[DATA SHOWN]
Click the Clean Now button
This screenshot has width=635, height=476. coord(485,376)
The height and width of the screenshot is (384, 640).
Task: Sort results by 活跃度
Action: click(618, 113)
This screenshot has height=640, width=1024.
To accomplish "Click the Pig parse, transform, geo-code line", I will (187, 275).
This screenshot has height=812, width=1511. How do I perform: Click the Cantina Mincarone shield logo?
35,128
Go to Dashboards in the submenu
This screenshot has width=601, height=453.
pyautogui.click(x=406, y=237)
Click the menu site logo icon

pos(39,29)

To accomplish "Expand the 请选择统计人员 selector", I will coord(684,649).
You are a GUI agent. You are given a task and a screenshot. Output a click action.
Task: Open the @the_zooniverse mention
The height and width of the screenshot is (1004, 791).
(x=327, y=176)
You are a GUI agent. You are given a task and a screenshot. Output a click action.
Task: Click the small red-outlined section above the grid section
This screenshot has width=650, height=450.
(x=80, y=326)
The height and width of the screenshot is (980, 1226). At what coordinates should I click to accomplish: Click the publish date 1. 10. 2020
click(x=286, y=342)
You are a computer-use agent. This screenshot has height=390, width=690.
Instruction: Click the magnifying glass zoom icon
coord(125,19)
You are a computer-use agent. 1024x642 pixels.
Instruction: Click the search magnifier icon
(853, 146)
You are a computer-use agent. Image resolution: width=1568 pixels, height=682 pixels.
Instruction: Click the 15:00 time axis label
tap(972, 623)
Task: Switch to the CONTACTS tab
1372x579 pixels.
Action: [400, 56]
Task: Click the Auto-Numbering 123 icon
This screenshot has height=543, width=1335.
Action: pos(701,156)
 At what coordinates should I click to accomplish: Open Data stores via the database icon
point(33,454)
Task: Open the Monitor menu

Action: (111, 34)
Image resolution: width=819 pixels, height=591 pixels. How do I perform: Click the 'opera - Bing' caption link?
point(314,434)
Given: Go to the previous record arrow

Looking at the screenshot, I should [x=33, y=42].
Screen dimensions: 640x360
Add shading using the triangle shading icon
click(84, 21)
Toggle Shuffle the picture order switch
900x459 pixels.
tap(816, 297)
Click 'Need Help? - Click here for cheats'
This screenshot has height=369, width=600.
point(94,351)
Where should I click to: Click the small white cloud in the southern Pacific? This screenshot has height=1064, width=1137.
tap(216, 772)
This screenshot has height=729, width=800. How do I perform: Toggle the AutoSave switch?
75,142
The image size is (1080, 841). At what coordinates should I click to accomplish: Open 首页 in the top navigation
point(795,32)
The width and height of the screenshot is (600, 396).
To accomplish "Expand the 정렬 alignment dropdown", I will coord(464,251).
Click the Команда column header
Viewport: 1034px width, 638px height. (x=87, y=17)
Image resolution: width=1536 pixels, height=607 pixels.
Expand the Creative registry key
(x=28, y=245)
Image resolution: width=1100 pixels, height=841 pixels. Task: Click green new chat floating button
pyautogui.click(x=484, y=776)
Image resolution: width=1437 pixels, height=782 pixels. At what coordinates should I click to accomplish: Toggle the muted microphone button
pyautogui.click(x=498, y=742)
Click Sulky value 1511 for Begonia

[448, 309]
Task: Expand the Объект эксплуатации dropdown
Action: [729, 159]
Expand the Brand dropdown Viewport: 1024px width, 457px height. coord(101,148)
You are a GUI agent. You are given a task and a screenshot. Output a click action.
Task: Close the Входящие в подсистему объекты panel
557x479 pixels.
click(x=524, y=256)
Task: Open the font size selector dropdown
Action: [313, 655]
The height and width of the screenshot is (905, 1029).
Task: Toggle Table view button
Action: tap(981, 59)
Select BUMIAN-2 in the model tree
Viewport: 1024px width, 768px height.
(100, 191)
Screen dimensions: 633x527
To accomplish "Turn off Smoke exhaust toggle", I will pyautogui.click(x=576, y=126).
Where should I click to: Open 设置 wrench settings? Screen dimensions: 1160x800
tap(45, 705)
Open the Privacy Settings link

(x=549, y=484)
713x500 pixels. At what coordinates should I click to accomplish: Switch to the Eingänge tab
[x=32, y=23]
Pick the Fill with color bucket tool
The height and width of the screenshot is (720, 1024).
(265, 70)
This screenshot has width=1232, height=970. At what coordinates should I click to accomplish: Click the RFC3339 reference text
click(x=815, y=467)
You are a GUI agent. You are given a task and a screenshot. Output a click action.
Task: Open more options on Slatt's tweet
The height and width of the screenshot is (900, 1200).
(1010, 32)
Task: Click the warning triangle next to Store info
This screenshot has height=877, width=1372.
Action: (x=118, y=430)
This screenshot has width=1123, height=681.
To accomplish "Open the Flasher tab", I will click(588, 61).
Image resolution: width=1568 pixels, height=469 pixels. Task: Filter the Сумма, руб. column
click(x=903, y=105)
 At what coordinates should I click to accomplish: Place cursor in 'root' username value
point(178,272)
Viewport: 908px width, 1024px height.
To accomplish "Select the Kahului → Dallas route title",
[/DATA SHOWN]
*WHAT THIS TASK INVOLVES*.
Starting from the records above, filter out all lines except those containing the word "computer".

*EXERCISE RESPONSE*.
You are a computer-use agent. This screenshot has height=390, width=690.
You are a computer-use agent. 1024x642 pixels.
You are a computer-use agent. Image resolution: width=1568 pixels, height=682 pixels.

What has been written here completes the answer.